日本ケミコンはアルミ電解コンデンサが世界トップシェアであり、日本企業のニチコンが同分野で高いシェアを誇ります。
独占性が高いために投資家は独占企業を求めますが、米国等は独占が嫌いなので度々制裁金が課されており、日本ケミコンは今期業績が強い予想ですが、訴訟の制裁金を支払えば赤字は確定します。
電子部品材料のサプライチェーンを確保したい日本政府は国産半導体を強化したいようですし、日本ケミコンを救えば?と思いますが、もし日本ケミコンのアルミ電解コンデンサシェアが落ちるならニチコンが有利でしょうが、たぶんですがニチコンも訴訟のリスクを抱え続けると思います。
過去を振り返ると時価総額規模が大きなニチコンが17年と18年度に100億円を超える制裁金を払っていますが、そのときも株価が下がっています。
規模が小さい日本ケミコンが200億円程度の制裁金を払う可能性があるため、財務的には非常に厳しく今期の利益予想が62億円予想なので、例えば支払いが100億円程度なら赤字だけどまだましかという内容です。

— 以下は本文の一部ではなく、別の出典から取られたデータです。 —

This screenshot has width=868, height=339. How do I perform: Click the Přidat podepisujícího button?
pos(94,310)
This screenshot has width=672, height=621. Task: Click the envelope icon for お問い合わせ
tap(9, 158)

日本系のアルミ電解コンデンサは何度も世界中から制裁をくらっているのでシェアが高いという理由で毎年のようにくらっていたニチコンのように、改善するには他国にシェアが移るしかないのかなと思えますね。
日本政府はこの辺を保護主義的に守ってもいいと思いますね。
どちらにせよ、日本ケミコンの現金同等物は260億円程度なので制裁金で吹っ飛ぶ予定で、払えたから「はい、OK」でもないでしょう。
EVなどの車載蓄電や全固体電池での活用が見込まれる部品を開発しているため、ここで無駄に資金を失うと研究開発等が厳しくなるので、将来性のある製品開発ができているだけにウザい訴訟ですね。